A federal appeals court in Chicago has revived an ERISA lawsuit against Northwestern University 15 months after the U.S. Supreme Court's pro-participant decision reversed rulings by the appeals court and a U.S. District Court.
The Supreme Court voted 8-0 in January 2022 that the lower courts had failed to recognize that ERISA requires sponsors to "monitor all plan investments and remove any imprudent ones."
The Supreme Court remanded the case to the 7th U.S. Circuit Court of Appeals where a three-judge panel voted March 23 to reinstate two of seven allegations of ERISA violations filed by participants in two university 403(b) plans.
The appeals court sent the case back to the U.S. District Court, Chicago, which, like the appeals court, originally dismissed all allegations in the case of Hughes et al. vs. Northwestern University et al. These courts had ruled that even though plaintiffs had argued about excessive fees in some of the plans' investment options, the participants had a choice of selecting less expensive ones.

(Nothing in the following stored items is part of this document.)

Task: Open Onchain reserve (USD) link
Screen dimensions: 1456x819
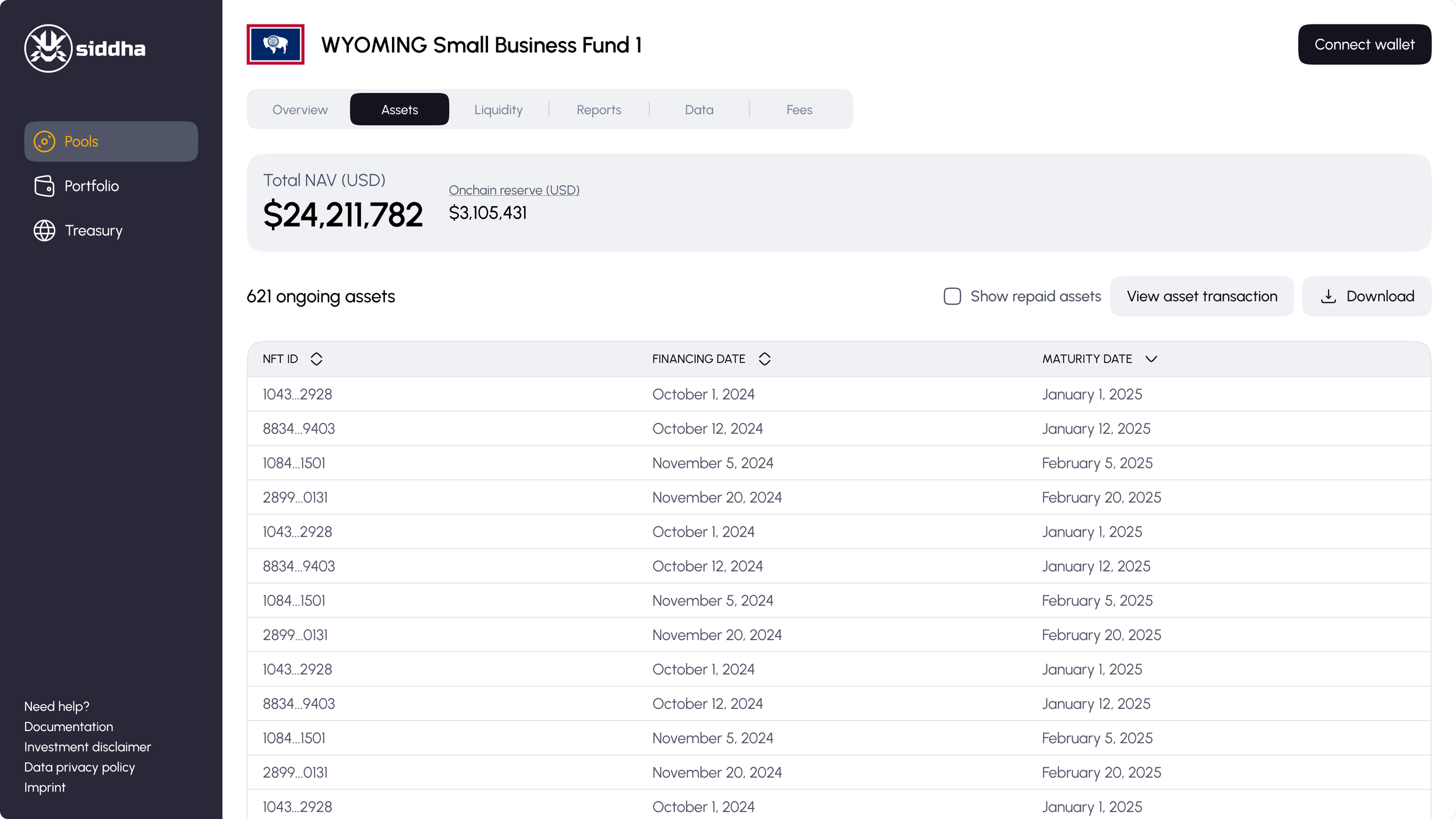Action: click(x=514, y=190)
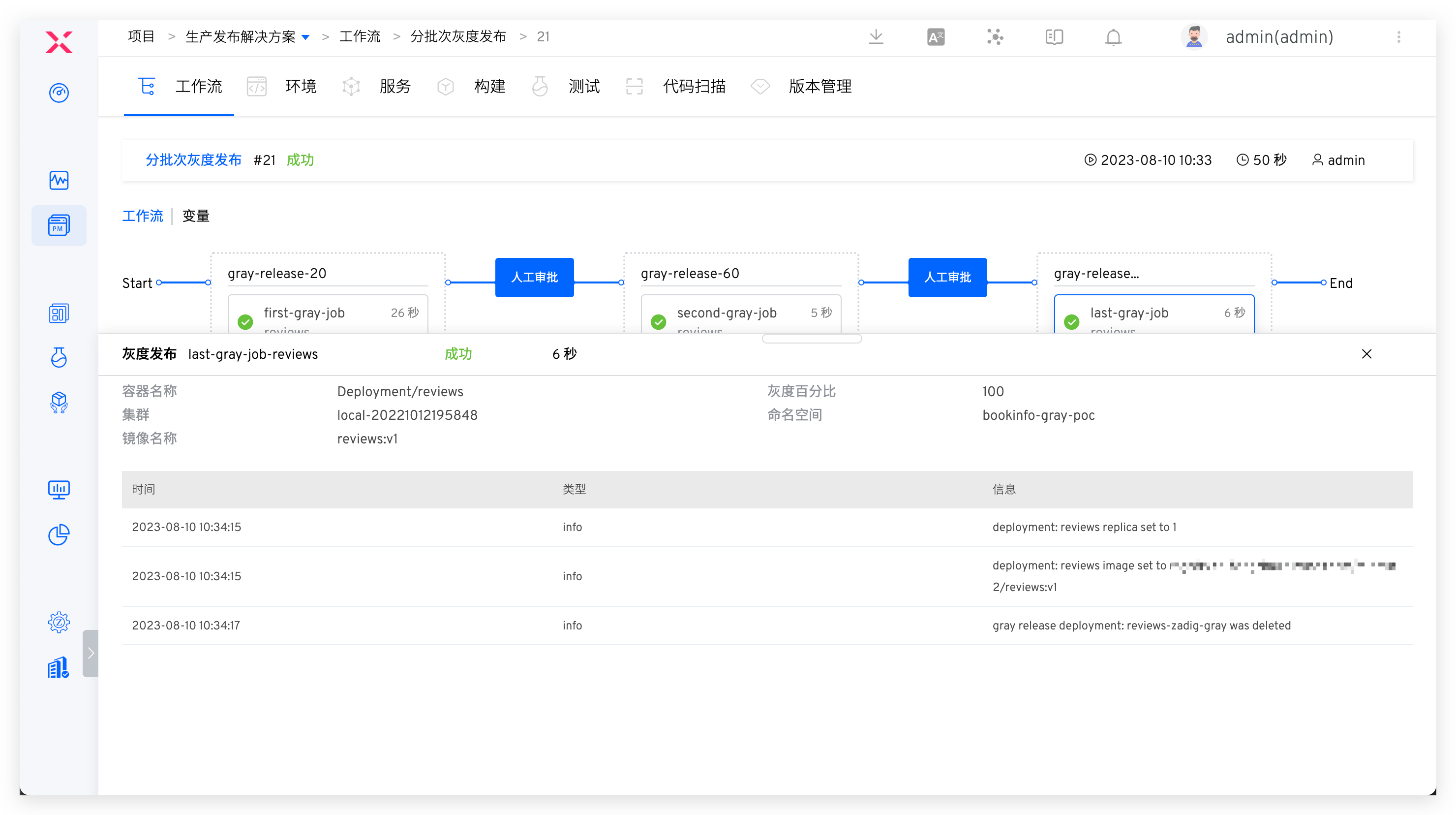1456x815 pixels.
Task: Open the 分批次灰度发布 workflow title link
Action: [x=193, y=160]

The appeals court judges conceded March 23 that the Supreme Court had rejected a so-called "categorical rule" in which "providing some low-cost options eliminates concerns about other investment options being imprudent."
Plaintiffs complained about excessive record-keeping fees and the fiduciaries' failing to select lower-cost shares of mutual funds and annuities.
"Plaintiffs have pleaded enough to cross the line from possibility to plausibility," the appeals court judges wrote in reversing their dismissal of the excessive record-keeping fees allegation.
The judges also told the trial court to review the allegation that fiduciaries violated ERISA by failing to offer lower-cost share classes of mutual funds and annuities.
Based on the Supreme Court's ruling, "we conclude that the share-class claim survives," they wrote. Plaintiffs "have plausibly alleged that Northwestern's failure to swap out retail-class for institutional-class shares was outside the range of reasonable decisions a fiduciary could take."
The plaintiffs filed their initial lawsuit August 2016 and an amended complaint in December 2016. U.S. District Court Judge Jorge L. Alonso dismissed the case in May 2018.
"We find no error" in the District Court's dismissal of the case, the 7th U.S. Circuit Court of Appeals wrote in March 2020.
The participants petitioned the Supreme Court in August 2020, saying the 7th Circuit's decision was contradicted by rulings at two other federal appellate courts, which allowed cases to proceed involving similar complaints against other universities' 403(b) plans.
The Northwestern University Retirement Plan had $4.08 billion in assets, and the Northwestern University Voluntary Savings Plan had $1.08 billion in assets, both as of Dec. 31, 2021, and both are based in Evanston, Ill., according to the plans' most recent Form 5500 filings.